The chief financier of a leading pro-Roy Moore super PAC is a deep-pocketed Republican businessman who dropped eight figures on 2016 races alone and is looking to continue propping up the party’s most conservative candidates.
Illinois businessman Richard Uihlein provided $100,000 to the group, Proven Conservatives PAC, since September, according to a new filing with the Federal Election Commission, making him by far the group’s top donor. That money, which hadn’t been previously disclosed, has financed a host of ads boosting Moore’s candidacy in the face of widespread sexual assault and harassment allegations. The group has also run ads attacking Moore’s primary opponent, Sen. Luther Strange (R-AL), and his Democratic general election rival Doug Jones.

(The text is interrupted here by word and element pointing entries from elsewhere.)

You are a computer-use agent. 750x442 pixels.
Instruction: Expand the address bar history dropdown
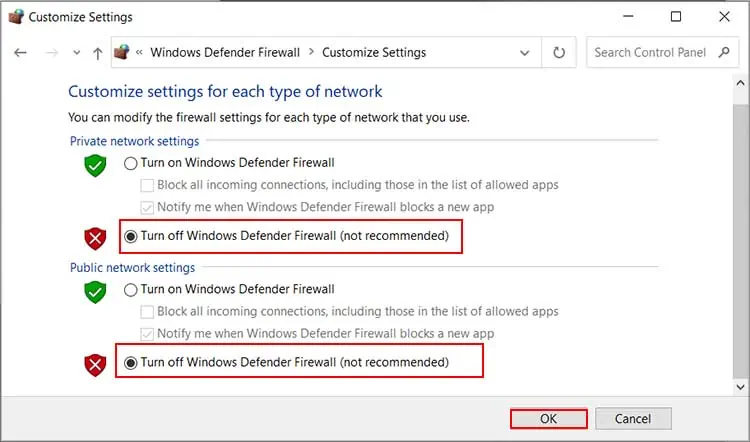[524, 53]
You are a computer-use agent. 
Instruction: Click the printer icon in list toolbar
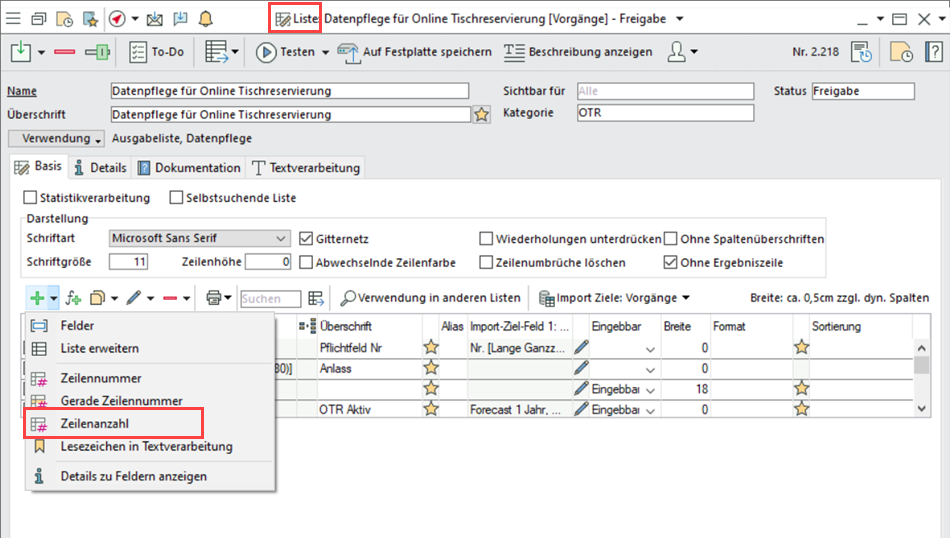[213, 298]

Proven Conservative PAC officially formed in late August, as the Alabama Senate primary contest heated up. The only major financial support it had previously reported came from a company owned by the family of Alabama timber executive Guice Slawson.
ADVERTISEMENT
In addition to Uihlein, Proven Conservative received money in September from Peter Nicholas, a Florida-based businessman whose chain of Taco Bell franchises has also donated to the campaign of Omar Navarro, a quixotic Republican challenger to California Democrat Rep. Maxine Waters.
Uihlein is a far bigger name in GOP politics. The shipping and office supply mogul and his wife donated a combined $26.4 million to federal campaigns, party organs, super PACs, and interest groups during the 2016 election cycle, according to FEC data.
That spending has kept up this year. Uihlein is single-handedly bankrolling a pair of super PACs supporting the Wisconsin Senate campaign of businessman and Marine veteran Kevin Nicholson. That spending has led Democrats in the state to accuse Uihlein of trying to buy the Senate seat for his preferred candidate.
Nicholson, like Moore, received early backing from a coalition of populist-nationalist conservatives backed by Steve Bannon, Trump’s former chief strategist and the chairman of the right-wing website Breitbart News.
In late October, Breitbart lent space to Proven Conservative PAC’s chairman, Alabama Republican activist John Giles, to laud Moore’s qualifications. His column ran five days after Moore defeated Strange in the primary, and a week before the Washington Post first reported allegations that Moore had sexually assaulted a 14 year old and hit on other underage girls.
“President Donald Trump will love Senator Roy Moore,” Giles declared. In a previous endorsement of Moore, Giles, the former president of the Christian Coalition of Alabama, called the senate candidate “Jeff Sessions on steroids.”
With funds provided by Uihlein and a handful of other donors, Proven Conservative PAC has spent more than $120,000 on about 15 television spots for ads boosting Moore and casting Strange as a D.C. insider and Jones as a liberal extremist. While Uihlein has been active elsewhere, the PAC itself has not reported any electoral activity outside of Alabama.
A request for comment from Uihlein was not immediately returned.